My honest thought was that it might possibly ruin 1st grade. But I just told him no, it won’t ruin college and kept my fears about the fall to myself.

What, exactly, are the younger kids making of all of this?

Yesterday a parent, Karyn Amato Lear, left this comment on my FB post about school ending:

‘I worry about what they will understand about continuity, the bonds they formed with teachers and classmates, and the insecurity in knowing tomorrow isn’t a given. Granted, that’s a lesson we all learn to some degree, just not normally at the ages of five and six.’

How will this sudden disruption alter the worldview they’re busy developing? Their sense of security? How will it change the trajectory of their relationships, especially if we’re in various levels of isolation for a year? Two years?

These questions have been keeping me up at night. The truth is, I’m really not sure what this experience will do to my children. My boys are at an age where learning how to navigate peer relationships are everything. That’s what kids this age are meant to be doing. How will this impact them, and who they will ultimately become?

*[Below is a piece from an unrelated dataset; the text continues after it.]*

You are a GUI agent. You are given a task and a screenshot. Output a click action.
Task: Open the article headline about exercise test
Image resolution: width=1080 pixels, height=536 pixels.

This cohort of children will carry the burden of this experience, one way or another. The world they will inhabit as they move through childhood will not be the world we were banking on. It’s not going to be the same world they knew, in the ‘before.’

This doesn’t mean they won’t be OK. I hope they are OK. I hope they are OK with everything I’ve got. But they will be changed from this.

This photo was taken on September 4th, my son’s first day of Kindergarten.

Courtesy of Liz Curtis Faria

I knew it was a special day for him – that he was off on his own adventures now – a real ‘big kid’ even though he’s so little. I documented the day, and we recognized its ‘specialness’ as a family. He understood it was meaningful, even if he doesn’t have the context to understand quite why.

What he and I didn’t know was that his last day of Kindergarten was on March 12th. He left his elementary school that day without a second thought – not knowing that he and his friends would not be returning this year.

We didn’t take any ‘last day of school’ photos with his well-loved teacher. There was simply no understanding that this was an ending. The kids left school, fully expecting to be going back. But they won’t be going back this year. Some kids are graduating and

How can we help our kids process these losses? How can we help them manage the insecurity in knowing tomorrow isn’t a given?

I think perhaps that the best we can do is to be as much of a constant for them at home as is humanly possible. To be the predictable parents they need. To try to maintain routines not because of concerns about academic losses, but because of concerns about the emotional fallout when children realize that the world is, perhaps, out of control.

Young children perceive their parents as all-powerful forces. And young children are realizing, en masse, that their parents are not in control of as much as they thought. We parents cannot stop what is happening right now.

The best we can do is to try to relay to our children a sense that we can weather this storm. A feeling that while the world is not always as predictable as we’d like, they are still safe with us.

All of us learn in time that the world is never fully safe, of course. But our kids are already learning a lot of hard lessons right now.

I hope they don’t need to learn any more than their little hearts can handle.”

Courtesy of Liz Curtis Faria

This story was submitted to Love What Matters by Liz Curtis Faria, and originally appeared hereSubmit your own story here and be sure to subscribe to our free email newsletter for our best stories.

Read more from Liz:

‘This is not the time to let it become the Wild West at your house. Your kids need to feel safe.’: Mom explains how to prepare for extended school closings, ‘This will be hard, but we can do it’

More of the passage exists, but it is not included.